# THE PROBLEM
Return each of the following lines word for word, with nothing changed or added.

# TASK DATA
───

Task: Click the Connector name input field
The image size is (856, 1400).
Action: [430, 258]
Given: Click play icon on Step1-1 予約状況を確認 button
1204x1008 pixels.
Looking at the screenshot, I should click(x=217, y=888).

───

# CORRECT RESULT
Task: Click the Connector name input field
The image size is (856, 1400).
Action: [430, 258]
Given: Click play icon on Step1-1 予約状況を確認 button
1204x1008 pixels.
Looking at the screenshot, I should click(x=217, y=888).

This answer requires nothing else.